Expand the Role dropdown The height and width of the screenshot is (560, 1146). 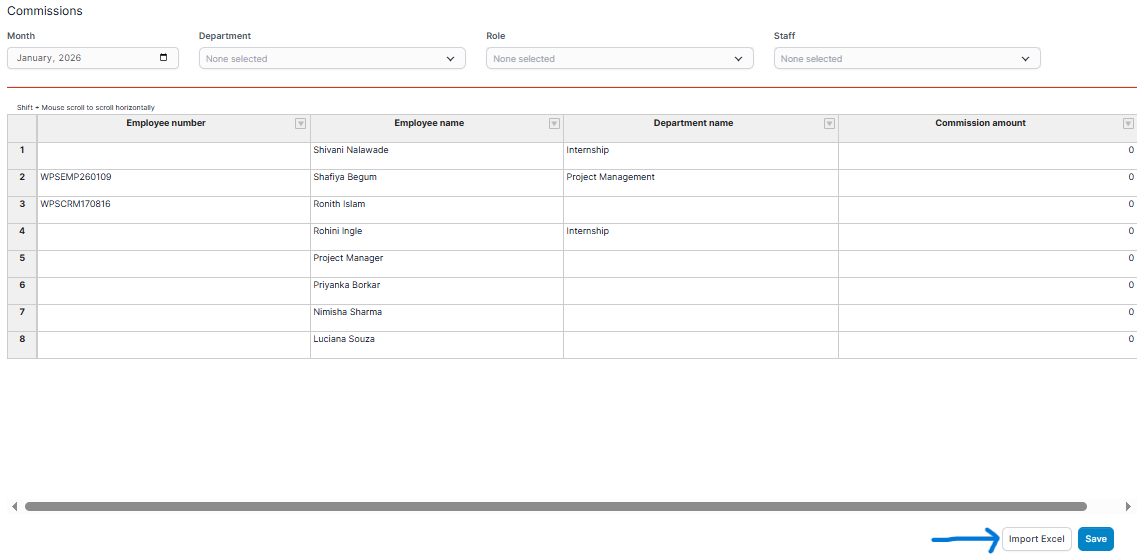619,59
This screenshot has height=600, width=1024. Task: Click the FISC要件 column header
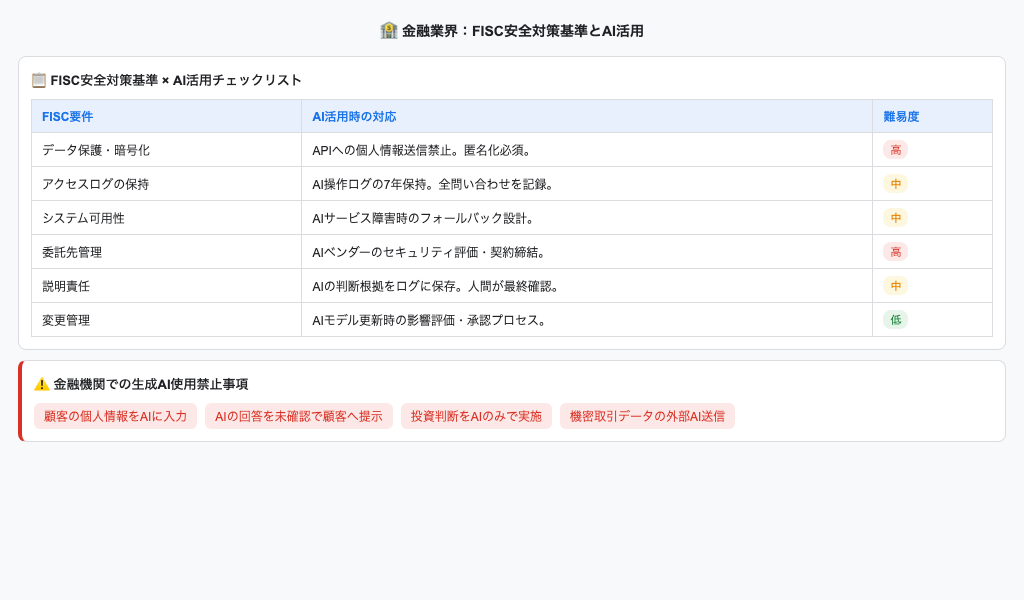coord(67,115)
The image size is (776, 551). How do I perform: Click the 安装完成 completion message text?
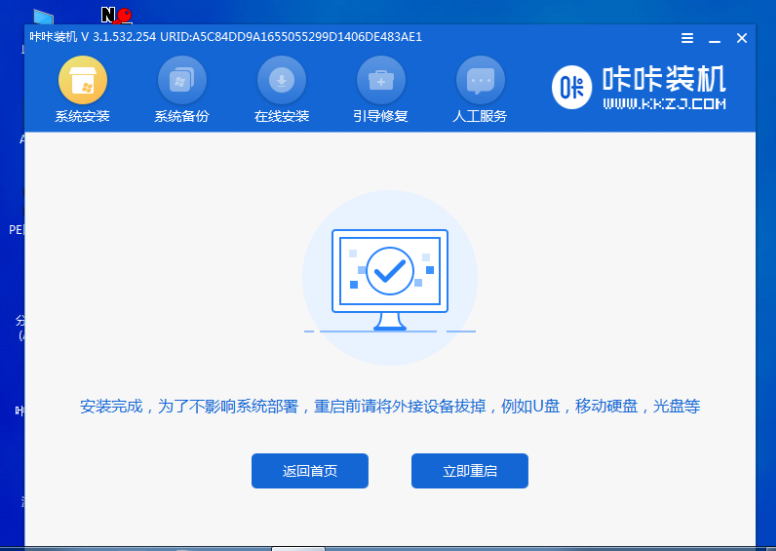tap(390, 407)
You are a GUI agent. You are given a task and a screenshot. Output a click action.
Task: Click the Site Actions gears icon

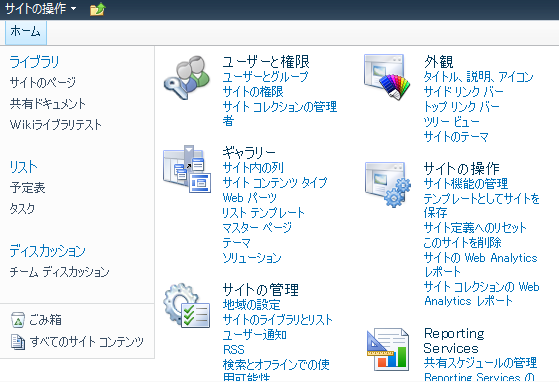(x=388, y=185)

Exercise instructions: Reproduce exactly, and only, the part of the entries above that runs from the line with "The image size" to the last line, both included. Pictures stay out.

Exercise answer:
The image size is (776, 551). How do I perform: Click the 安装完成 completion message text?
tap(390, 407)
You are a GUI agent. You are given a task and a screenshot. Output a click action.
Task: Click the Site Actions gears icon

(x=388, y=185)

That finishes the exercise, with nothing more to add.